● **INPUT ROWS**
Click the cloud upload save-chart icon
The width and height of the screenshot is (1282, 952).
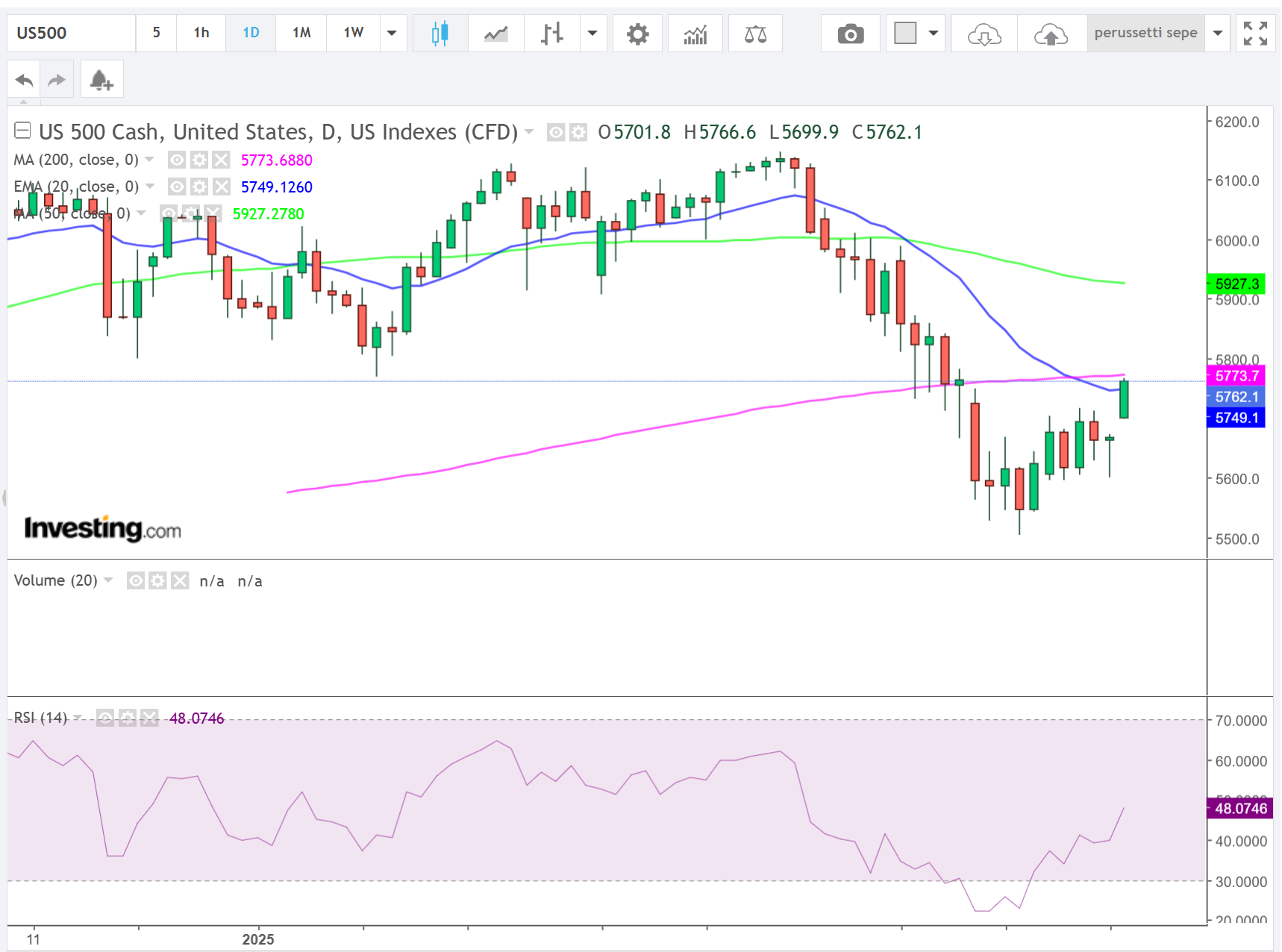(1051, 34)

* * *

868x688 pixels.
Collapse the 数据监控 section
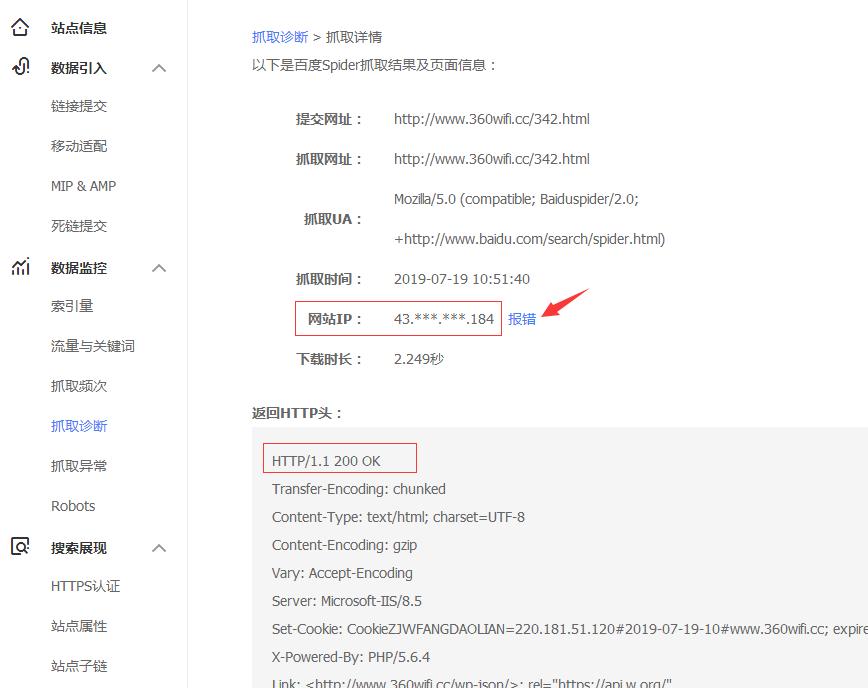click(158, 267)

● **WHAT YOU NEED TO DO**
Pick out every line in the entries above that contains the string "save", and copy each of those lines.

● **OUTPUT BELOW**
Click the cloud upload save-chart icon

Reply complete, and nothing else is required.